▶ _What to work on_
All of the records should be given again exactly as they appear.

(Stored items)
-----
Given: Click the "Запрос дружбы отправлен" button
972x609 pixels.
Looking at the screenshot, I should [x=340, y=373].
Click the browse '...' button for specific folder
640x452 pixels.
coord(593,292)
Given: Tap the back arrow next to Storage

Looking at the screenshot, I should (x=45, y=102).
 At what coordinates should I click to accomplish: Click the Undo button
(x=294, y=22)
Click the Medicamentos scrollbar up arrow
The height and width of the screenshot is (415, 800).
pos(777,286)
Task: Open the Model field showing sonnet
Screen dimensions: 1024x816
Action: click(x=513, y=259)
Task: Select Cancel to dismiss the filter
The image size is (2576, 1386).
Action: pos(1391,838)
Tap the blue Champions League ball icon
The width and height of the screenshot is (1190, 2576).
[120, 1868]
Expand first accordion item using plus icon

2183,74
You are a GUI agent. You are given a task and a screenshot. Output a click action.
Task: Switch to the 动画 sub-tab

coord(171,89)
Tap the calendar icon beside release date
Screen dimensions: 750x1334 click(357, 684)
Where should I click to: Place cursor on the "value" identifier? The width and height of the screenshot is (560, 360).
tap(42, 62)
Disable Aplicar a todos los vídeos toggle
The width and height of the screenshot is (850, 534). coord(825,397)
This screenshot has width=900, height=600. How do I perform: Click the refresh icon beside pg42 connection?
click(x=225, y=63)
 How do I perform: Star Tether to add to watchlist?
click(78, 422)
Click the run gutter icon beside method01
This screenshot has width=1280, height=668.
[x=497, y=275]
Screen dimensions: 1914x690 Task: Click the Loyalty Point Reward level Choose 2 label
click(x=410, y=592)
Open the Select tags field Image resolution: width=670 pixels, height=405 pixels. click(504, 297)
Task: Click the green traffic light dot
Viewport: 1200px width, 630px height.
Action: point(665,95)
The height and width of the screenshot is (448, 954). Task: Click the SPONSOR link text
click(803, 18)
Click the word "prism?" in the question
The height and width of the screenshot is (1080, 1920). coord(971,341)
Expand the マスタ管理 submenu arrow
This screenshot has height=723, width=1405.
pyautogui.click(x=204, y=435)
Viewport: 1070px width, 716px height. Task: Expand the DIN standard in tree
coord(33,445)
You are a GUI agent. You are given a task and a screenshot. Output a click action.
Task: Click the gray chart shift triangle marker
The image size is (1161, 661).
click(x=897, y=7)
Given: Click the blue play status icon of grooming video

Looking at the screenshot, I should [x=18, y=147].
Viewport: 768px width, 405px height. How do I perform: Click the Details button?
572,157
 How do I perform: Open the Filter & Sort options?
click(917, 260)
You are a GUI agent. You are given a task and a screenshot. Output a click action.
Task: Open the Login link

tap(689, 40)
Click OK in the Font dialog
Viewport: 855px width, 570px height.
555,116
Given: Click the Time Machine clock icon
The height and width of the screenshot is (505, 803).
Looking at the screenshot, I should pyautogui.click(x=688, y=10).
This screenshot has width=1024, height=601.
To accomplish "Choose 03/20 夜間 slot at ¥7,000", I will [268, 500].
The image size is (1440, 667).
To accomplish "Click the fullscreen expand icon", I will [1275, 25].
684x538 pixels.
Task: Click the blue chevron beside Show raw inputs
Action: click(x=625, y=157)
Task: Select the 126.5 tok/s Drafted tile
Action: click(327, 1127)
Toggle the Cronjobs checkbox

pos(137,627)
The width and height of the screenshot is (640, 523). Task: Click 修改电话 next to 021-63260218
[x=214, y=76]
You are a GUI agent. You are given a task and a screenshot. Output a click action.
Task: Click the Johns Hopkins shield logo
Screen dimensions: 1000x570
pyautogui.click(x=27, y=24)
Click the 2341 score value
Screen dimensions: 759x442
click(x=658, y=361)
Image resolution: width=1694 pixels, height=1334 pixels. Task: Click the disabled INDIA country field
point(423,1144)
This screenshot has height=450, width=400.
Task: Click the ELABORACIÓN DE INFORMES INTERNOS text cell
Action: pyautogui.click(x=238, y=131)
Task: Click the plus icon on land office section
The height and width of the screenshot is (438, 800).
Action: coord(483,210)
-----
▶ _Response to this exercise_
Given: Click the "Запрос дружбы отправлен" button
972x609 pixels.
Looking at the screenshot, I should [x=340, y=373].
Click the browse '...' button for specific folder
640x452 pixels.
coord(593,292)
Given: Tap the back arrow next to Storage

Looking at the screenshot, I should (x=45, y=102).
 At what coordinates should I click to accomplish: Click the Undo button
(x=294, y=22)
Click the Medicamentos scrollbar up arrow
The height and width of the screenshot is (415, 800).
pos(777,286)
Task: Open the Model field showing sonnet
Screen dimensions: 1024x816
Action: click(x=513, y=259)
Task: Select Cancel to dismiss the filter
The image size is (2576, 1386).
Action: pos(1391,838)
Tap the blue Champions League ball icon
The width and height of the screenshot is (1190, 2576).
[120, 1868]
Expand first accordion item using plus icon

2183,74
You are a GUI agent. You are given a task and a screenshot. Output a click action.
Task: Switch to the 动画 sub-tab

coord(171,89)
Tap the calendar icon beside release date
Screen dimensions: 750x1334 click(357, 684)
Where should I click to: Place cursor on the "value" identifier? The width and height of the screenshot is (560, 360).
tap(42, 62)
Disable Aplicar a todos los vídeos toggle
The width and height of the screenshot is (850, 534). coord(825,397)
This screenshot has width=900, height=600. How do I perform: Click the refresh icon beside pg42 connection?
click(x=225, y=63)
 How do I perform: Star Tether to add to watchlist?
click(78, 422)
Click the run gutter icon beside method01
This screenshot has width=1280, height=668.
[x=497, y=275]
Screen dimensions: 1914x690 Task: Click the Loyalty Point Reward level Choose 2 label
click(x=410, y=592)
Open the Select tags field Image resolution: width=670 pixels, height=405 pixels. click(504, 297)
Task: Click the green traffic light dot
Viewport: 1200px width, 630px height.
Action: point(665,95)
The height and width of the screenshot is (448, 954). Task: Click the SPONSOR link text
click(803, 18)
Click the word "prism?" in the question
The height and width of the screenshot is (1080, 1920). coord(971,341)
Expand the マスタ管理 submenu arrow
This screenshot has height=723, width=1405.
pyautogui.click(x=204, y=435)
Viewport: 1070px width, 716px height. Task: Expand the DIN standard in tree
coord(33,445)
You are a GUI agent. You are given a task and a screenshot. Output a click action.
Task: Click the gray chart shift triangle marker
The image size is (1161, 661).
click(x=897, y=7)
Given: Click the blue play status icon of grooming video

Looking at the screenshot, I should [x=18, y=147].
Viewport: 768px width, 405px height. How do I perform: Click the Details button?
572,157
 How do I perform: Open the Filter & Sort options?
click(917, 260)
You are a GUI agent. You are given a task and a screenshot. Output a click action.
Task: Open the Login link

tap(689, 40)
Click OK in the Font dialog
Viewport: 855px width, 570px height.
555,116
Given: Click the Time Machine clock icon
The height and width of the screenshot is (505, 803).
Looking at the screenshot, I should pyautogui.click(x=688, y=10).
This screenshot has width=1024, height=601.
To accomplish "Choose 03/20 夜間 slot at ¥7,000", I will [268, 500].
The image size is (1440, 667).
To accomplish "Click the fullscreen expand icon", I will [1275, 25].
684x538 pixels.
Task: Click the blue chevron beside Show raw inputs
Action: click(x=625, y=157)
Task: Select the 126.5 tok/s Drafted tile
Action: click(327, 1127)
Toggle the Cronjobs checkbox

pos(137,627)
The width and height of the screenshot is (640, 523). Task: Click 修改电话 next to 021-63260218
[x=214, y=76]
You are a GUI agent. You are given a task and a screenshot. Output a click action.
Task: Click the Johns Hopkins shield logo
Screen dimensions: 1000x570
pyautogui.click(x=27, y=24)
Click the 2341 score value
Screen dimensions: 759x442
click(x=658, y=361)
Image resolution: width=1694 pixels, height=1334 pixels. Task: Click the disabled INDIA country field
point(423,1144)
This screenshot has height=450, width=400.
Task: Click the ELABORACIÓN DE INFORMES INTERNOS text cell
Action: pyautogui.click(x=238, y=131)
Task: Click the plus icon on land office section
The height and width of the screenshot is (438, 800).
Action: coord(483,210)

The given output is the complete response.